Top of Records provided

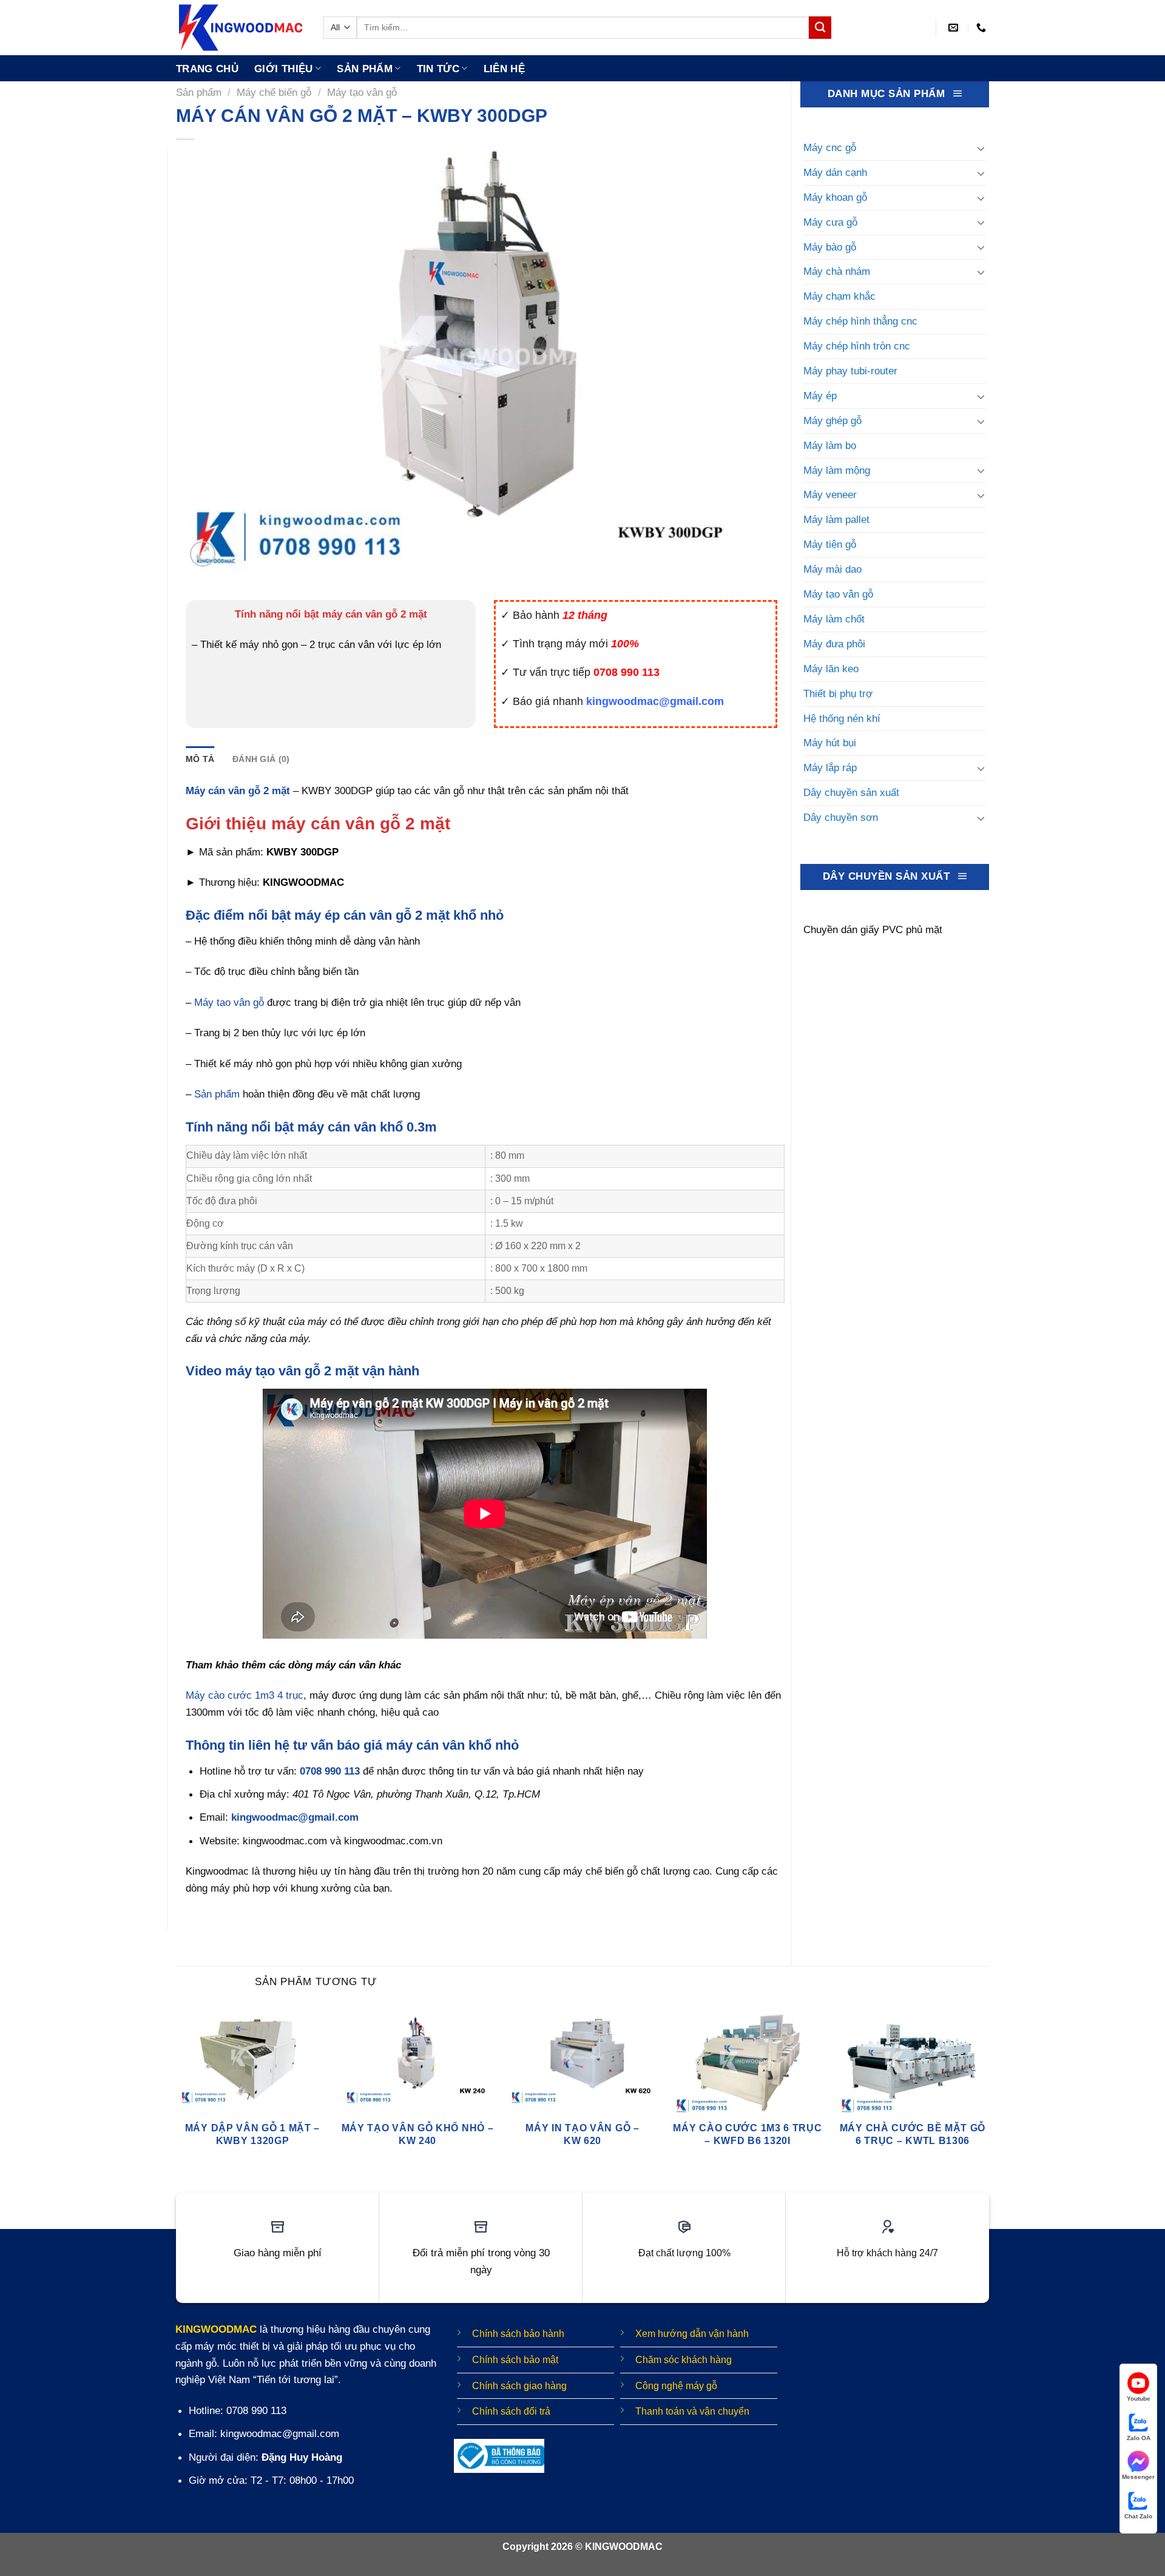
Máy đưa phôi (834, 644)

Bottom of Records provided
Top of Records provided

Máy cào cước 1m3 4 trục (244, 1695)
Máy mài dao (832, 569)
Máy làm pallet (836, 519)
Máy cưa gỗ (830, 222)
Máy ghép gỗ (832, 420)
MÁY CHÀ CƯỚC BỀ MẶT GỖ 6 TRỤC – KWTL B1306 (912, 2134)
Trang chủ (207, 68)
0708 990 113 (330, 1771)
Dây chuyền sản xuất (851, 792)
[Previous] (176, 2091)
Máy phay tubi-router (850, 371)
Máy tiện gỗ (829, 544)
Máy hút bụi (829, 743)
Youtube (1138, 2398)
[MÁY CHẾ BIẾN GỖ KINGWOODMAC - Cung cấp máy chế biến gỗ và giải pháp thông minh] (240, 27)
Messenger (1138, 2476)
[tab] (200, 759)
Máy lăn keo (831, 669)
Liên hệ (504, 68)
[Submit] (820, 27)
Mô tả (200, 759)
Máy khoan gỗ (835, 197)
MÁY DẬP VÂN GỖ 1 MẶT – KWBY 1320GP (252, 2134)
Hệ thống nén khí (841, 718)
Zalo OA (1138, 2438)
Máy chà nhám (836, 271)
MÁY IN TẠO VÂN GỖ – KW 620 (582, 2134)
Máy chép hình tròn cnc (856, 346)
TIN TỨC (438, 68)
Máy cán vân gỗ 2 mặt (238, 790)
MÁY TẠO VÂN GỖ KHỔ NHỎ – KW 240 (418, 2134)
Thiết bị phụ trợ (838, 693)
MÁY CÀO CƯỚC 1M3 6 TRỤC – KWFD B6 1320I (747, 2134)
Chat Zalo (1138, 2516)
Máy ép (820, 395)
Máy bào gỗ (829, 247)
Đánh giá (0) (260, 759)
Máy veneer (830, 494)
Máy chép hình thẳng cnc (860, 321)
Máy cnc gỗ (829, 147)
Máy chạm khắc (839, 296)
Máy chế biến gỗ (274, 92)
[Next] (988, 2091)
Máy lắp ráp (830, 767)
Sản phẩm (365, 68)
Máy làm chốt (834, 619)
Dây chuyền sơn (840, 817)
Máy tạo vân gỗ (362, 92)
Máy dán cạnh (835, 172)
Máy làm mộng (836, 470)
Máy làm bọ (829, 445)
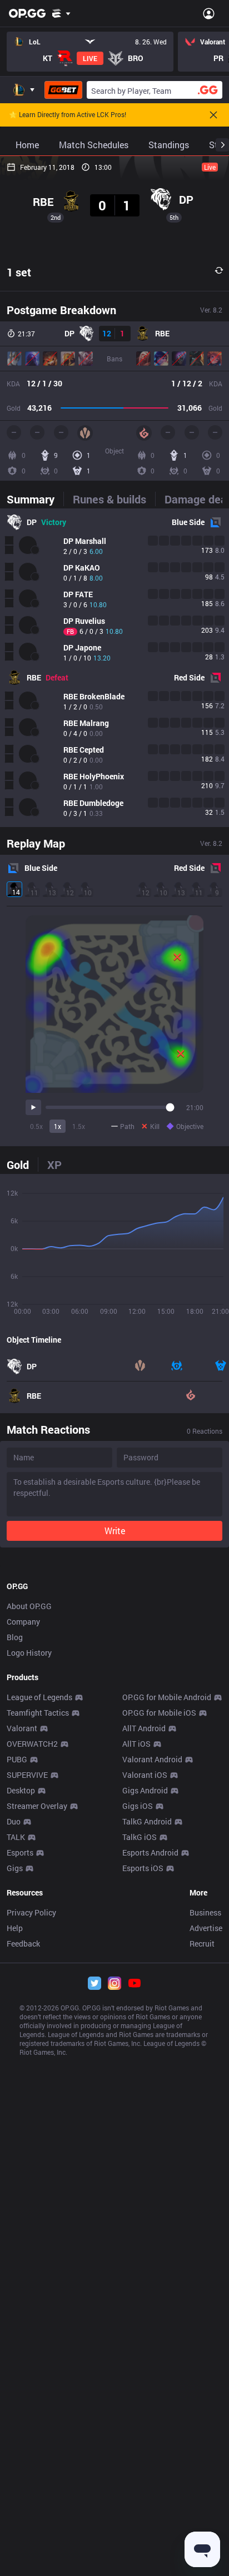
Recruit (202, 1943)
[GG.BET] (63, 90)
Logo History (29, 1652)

Bottom of Records provided

Task instructions: Using the data above, retype exactly the lines from the line with "Máy làm pallet (836, 519)" to the line with "Logo History (29, 1652)", inclusive. No pictures and nothing else.

Result below:
Máy làm pallet (836, 519)
Máy cưa gỗ (830, 222)
Máy ghép gỗ (832, 420)
MÁY CHÀ CƯỚC BỀ MẶT GỖ 6 TRỤC – KWTL B1306 (912, 2134)
Trang chủ (207, 68)
0708 990 113 (330, 1771)
Dây chuyền sản xuất (851, 792)
[Previous] (176, 2091)
Máy phay tubi-router (850, 371)
Máy tiện gỗ (829, 544)
Máy hút bụi (829, 743)
Youtube (1138, 2398)
[MÁY CHẾ BIẾN GỖ KINGWOODMAC - Cung cấp máy chế biến gỗ và giải pháp thông minh] (240, 27)
Messenger (1138, 2476)
[tab] (200, 759)
Máy lăn keo (831, 669)
Liên hệ (504, 68)
[Submit] (820, 27)
Mô tả (200, 759)
Máy khoan gỗ (835, 197)
MÁY DẬP VÂN GỖ 1 MẶT – KWBY 1320GP (252, 2134)
Hệ thống nén khí (841, 718)
Zalo OA (1138, 2438)
Máy chà nhám (836, 271)
MÁY IN TẠO VÂN GỖ – KW 620 (582, 2134)
Máy chép hình tròn cnc (856, 346)
TIN TỨC (438, 68)
Máy cán vân gỗ 2 mặt (238, 790)
MÁY TẠO VÂN GỖ KHỔ NHỎ – KW 240 (418, 2134)
Thiết bị phụ trợ (838, 693)
MÁY CÀO CƯỚC 1M3 6 TRỤC – KWFD B6 1320I (747, 2134)
Chat Zalo (1138, 2516)
Máy ép (820, 395)
Máy bào gỗ (829, 247)
Đánh giá (0) (260, 759)
Máy veneer (830, 494)
Máy chép hình thẳng cnc (860, 321)
Máy cnc gỗ (829, 147)
Máy chạm khắc (839, 296)
Máy chế biến gỗ (274, 92)
[Next] (988, 2091)
Máy lắp ráp (830, 767)
Sản phẩm (365, 68)
Máy làm chốt (834, 619)
Dây chuyền sơn (840, 817)
Máy tạo vân gỗ (362, 92)
Máy dán cạnh (835, 172)
Máy làm mộng (836, 470)
Máy làm bọ (829, 445)
Recruit (202, 1943)
[GG.BET] (63, 90)
Logo History (29, 1652)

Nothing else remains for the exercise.